:: Problem to work on ::
Go line by line through the data below and count those with the string "will". Give the number only.
[Opening Exercise inputs section]
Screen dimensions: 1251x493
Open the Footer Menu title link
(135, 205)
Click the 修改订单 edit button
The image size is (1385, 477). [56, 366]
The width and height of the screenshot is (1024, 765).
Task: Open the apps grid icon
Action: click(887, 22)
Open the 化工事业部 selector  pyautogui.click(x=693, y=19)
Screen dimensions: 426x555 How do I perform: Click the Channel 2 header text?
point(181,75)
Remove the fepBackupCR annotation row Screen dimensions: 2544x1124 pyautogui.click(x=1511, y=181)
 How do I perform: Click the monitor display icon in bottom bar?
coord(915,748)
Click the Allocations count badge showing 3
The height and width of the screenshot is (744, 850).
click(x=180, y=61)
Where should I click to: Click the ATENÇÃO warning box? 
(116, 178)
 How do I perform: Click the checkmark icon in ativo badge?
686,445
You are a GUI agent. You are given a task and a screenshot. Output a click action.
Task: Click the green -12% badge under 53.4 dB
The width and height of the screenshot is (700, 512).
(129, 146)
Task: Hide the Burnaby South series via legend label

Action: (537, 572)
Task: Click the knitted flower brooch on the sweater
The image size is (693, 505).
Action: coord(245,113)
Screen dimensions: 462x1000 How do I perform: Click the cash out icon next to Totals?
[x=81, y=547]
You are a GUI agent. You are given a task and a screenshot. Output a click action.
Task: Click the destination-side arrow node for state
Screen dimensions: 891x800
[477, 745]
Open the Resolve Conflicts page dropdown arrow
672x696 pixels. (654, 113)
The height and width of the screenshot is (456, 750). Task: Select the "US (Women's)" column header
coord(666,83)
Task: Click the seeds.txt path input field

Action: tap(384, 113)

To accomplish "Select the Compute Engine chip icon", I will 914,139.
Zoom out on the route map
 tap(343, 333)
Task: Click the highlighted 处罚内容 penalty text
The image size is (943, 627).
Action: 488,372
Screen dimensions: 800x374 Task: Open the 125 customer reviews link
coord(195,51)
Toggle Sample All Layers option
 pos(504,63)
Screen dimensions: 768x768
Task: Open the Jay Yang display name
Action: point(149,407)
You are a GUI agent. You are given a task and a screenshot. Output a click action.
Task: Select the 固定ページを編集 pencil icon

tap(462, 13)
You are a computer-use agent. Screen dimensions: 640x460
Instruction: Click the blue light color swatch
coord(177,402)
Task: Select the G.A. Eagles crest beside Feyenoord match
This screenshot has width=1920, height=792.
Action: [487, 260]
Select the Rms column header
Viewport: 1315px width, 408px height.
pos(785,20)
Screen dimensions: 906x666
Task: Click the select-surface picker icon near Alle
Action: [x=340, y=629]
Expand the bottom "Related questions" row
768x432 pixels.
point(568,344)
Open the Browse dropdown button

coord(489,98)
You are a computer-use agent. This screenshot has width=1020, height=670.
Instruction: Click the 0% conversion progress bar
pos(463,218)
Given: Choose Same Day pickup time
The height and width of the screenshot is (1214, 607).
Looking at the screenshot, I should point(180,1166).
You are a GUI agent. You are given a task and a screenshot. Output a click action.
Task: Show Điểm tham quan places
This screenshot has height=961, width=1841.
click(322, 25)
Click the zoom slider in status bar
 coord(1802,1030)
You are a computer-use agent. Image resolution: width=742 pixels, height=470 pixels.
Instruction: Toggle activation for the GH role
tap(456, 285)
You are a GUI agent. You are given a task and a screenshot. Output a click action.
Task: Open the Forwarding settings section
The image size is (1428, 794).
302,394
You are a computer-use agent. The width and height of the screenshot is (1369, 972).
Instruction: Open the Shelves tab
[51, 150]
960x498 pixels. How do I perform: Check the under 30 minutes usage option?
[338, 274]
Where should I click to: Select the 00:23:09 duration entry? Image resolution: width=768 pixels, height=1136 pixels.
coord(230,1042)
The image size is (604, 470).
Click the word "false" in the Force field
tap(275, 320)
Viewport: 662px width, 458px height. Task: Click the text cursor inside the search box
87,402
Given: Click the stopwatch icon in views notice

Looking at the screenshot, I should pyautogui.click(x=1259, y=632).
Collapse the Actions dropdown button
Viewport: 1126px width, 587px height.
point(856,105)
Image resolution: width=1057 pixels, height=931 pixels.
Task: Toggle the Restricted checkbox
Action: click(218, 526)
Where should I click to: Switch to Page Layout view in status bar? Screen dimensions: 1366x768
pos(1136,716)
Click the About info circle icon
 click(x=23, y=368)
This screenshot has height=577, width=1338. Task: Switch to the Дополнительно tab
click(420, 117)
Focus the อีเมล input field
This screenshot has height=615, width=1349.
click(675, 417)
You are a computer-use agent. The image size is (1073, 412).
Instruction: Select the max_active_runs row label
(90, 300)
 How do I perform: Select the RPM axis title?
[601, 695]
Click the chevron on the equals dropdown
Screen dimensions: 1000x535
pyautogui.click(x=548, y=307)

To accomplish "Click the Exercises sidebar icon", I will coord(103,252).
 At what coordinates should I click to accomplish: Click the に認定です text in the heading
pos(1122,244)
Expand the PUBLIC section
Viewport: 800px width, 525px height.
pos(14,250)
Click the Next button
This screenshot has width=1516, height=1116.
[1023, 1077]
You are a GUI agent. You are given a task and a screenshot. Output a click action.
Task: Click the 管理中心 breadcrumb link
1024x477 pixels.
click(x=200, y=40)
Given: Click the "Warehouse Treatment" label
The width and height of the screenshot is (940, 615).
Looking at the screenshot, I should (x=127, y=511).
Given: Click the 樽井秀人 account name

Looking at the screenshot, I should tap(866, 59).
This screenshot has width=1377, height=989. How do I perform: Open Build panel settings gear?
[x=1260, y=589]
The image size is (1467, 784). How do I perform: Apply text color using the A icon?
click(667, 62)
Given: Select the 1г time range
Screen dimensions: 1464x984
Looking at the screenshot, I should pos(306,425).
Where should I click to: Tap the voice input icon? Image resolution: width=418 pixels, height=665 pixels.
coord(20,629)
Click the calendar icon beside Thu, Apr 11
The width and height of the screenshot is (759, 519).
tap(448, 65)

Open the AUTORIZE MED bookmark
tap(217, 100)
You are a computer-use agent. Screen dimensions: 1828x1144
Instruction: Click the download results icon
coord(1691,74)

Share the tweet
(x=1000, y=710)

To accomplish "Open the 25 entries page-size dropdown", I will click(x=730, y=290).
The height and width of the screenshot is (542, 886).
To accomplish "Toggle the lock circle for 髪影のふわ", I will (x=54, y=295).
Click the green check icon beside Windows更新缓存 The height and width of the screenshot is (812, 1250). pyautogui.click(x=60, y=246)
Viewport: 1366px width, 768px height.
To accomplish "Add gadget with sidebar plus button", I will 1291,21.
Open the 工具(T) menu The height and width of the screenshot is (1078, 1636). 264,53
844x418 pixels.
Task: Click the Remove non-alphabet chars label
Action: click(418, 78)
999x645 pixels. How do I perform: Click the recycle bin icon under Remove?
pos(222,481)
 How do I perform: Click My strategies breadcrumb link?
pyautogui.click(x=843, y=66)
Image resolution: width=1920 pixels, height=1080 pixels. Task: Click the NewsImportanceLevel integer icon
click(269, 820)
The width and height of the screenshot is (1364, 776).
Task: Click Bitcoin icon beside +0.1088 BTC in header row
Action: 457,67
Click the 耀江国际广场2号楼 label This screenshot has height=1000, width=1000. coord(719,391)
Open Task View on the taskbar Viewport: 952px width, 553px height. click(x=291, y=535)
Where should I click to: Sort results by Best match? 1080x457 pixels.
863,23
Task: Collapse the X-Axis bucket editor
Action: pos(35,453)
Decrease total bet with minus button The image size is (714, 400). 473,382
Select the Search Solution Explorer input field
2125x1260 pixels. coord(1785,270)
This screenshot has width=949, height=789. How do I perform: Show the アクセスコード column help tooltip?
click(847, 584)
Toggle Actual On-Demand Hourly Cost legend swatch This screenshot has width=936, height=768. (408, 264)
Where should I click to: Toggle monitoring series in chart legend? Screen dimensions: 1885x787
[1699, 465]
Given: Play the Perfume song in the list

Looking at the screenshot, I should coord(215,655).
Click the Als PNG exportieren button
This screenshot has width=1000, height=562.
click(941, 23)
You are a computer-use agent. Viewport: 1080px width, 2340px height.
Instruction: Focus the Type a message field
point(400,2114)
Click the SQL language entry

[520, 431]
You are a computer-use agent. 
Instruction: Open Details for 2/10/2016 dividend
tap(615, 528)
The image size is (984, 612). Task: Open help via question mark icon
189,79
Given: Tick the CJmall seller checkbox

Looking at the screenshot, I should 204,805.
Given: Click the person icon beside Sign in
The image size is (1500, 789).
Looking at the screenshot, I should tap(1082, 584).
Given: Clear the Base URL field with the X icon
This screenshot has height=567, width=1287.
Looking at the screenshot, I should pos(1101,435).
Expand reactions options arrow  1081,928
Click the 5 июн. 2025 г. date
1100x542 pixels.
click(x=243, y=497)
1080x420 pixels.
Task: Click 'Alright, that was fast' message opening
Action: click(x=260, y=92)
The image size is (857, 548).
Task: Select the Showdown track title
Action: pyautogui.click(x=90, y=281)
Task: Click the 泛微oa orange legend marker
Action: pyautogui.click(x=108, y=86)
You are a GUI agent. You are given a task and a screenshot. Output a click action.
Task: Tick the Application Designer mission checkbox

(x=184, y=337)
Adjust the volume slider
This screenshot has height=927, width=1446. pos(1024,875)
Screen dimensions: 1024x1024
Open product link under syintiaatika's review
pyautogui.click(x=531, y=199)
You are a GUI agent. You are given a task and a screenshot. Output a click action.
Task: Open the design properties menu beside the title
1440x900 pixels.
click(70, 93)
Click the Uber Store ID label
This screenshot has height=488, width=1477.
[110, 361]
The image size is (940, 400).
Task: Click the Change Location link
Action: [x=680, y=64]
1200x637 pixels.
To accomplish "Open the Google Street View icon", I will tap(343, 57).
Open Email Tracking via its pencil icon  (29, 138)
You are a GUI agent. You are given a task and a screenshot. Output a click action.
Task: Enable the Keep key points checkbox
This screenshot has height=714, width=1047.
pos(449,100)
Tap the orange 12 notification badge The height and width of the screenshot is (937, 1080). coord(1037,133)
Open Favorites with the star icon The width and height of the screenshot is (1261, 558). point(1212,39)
[Closing Exercise inputs section]
:: Result ::
6